Twenty-eight wastewater projects are proposed to receive approximately $209 million in grants, forgivable loans, and low interest loans. Five of the projects qualify for special hardship financial assistance in order to ensure the project can go forward without overly burdensome increases in the sewer bills for residents in these small, financially challenged communities. Among the likely funded wastewater hardship projects are:
- The City of Stevenson in Skamania County is on the list to receive a $931,946 grant and a $9 million low interest loan to construct upgrades and expansion of its wastewater treatment facility, pump stations, and 900 feet of its sewer system. The project will help the city comply with an Administrative Order issued by Ecology in 2017. In addition, the sewer extension will serve an area currently unserved by the sewer system. This portion of the project will reduce pollution from existing onsite sewage systems that discharge wastewater that affects fish-bearing channels of Kanaka Creek and Vallett Creek.

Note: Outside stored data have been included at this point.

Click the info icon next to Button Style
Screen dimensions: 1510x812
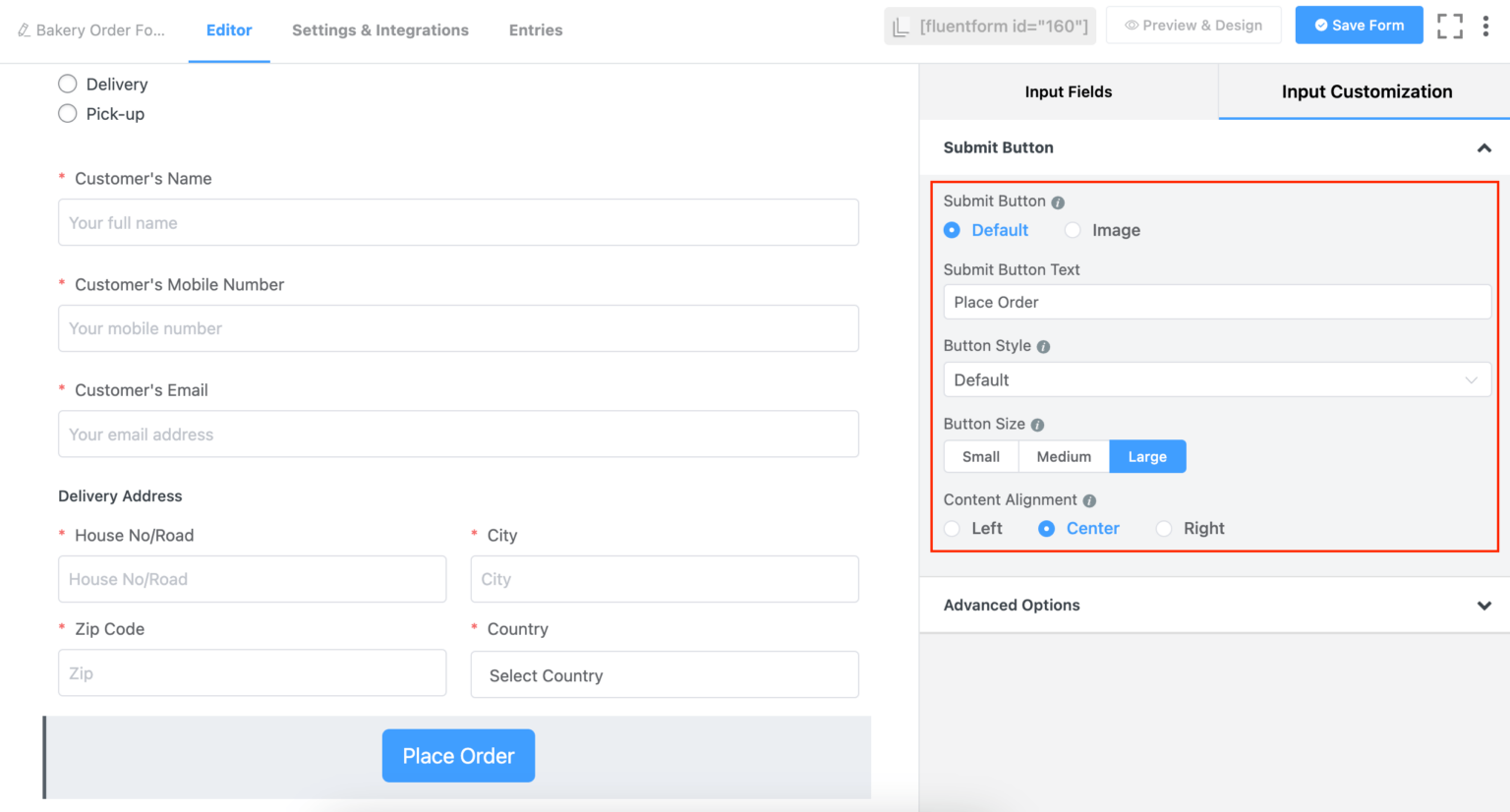tap(1043, 346)
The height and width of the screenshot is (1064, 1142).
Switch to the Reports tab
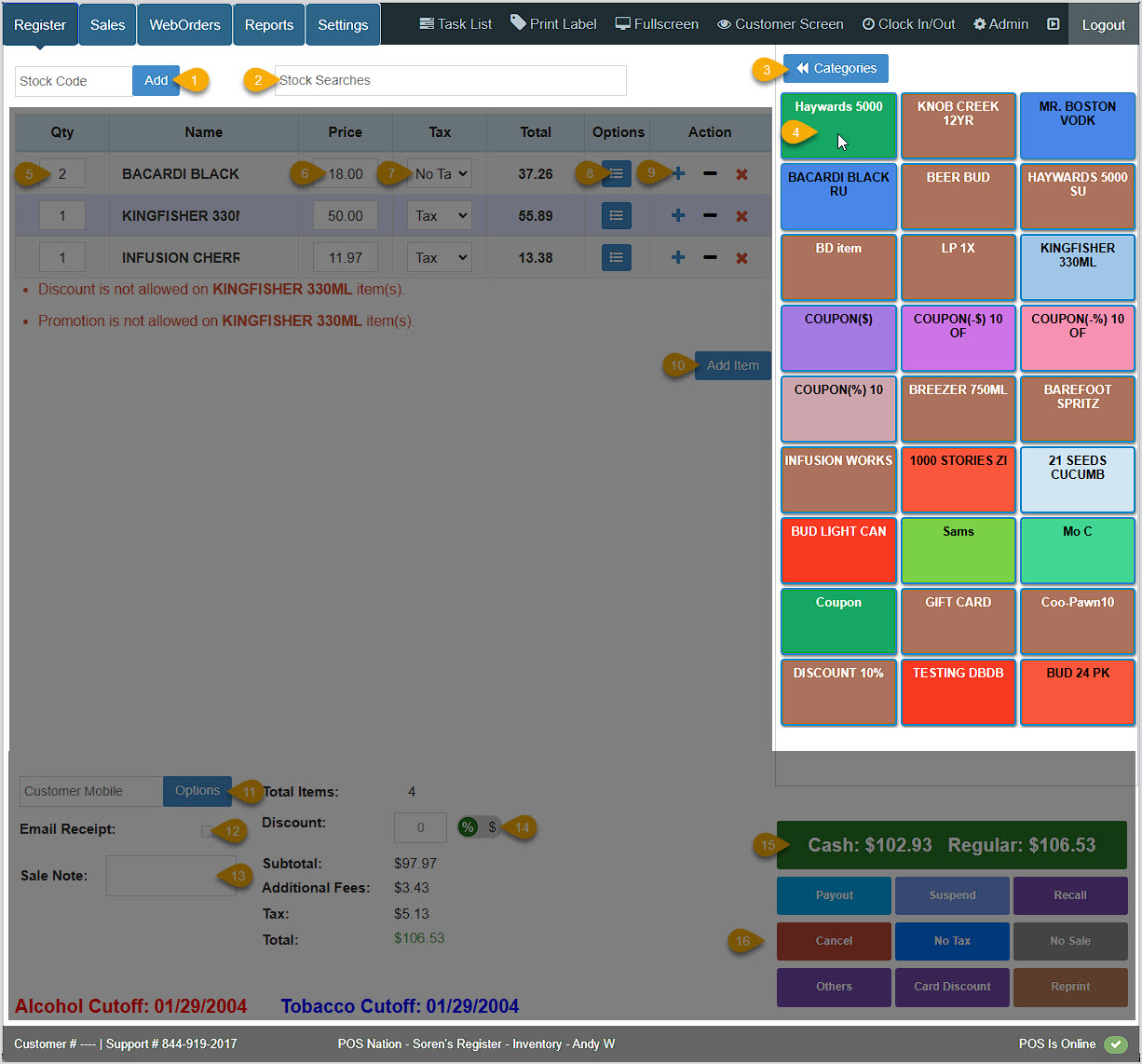(269, 25)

Let us know what you think
We are holding a public comment period on the Draft Funding List until 5:00pm on February 14. Please submit comments via our online comment form (eComments). If you have questions, please contact Daniel Thompson at email@example.com or 360-407-6510 or attend the public meeting we are holding at 1:00pm on February 3 via WebEx.
Final funding is contingent on approval of appropriations in the state’s 2021-2023 Biennial Budget. We will respond to all comments received during the comment period and notify all commenters when we publish our Final Funding List usually around July 1.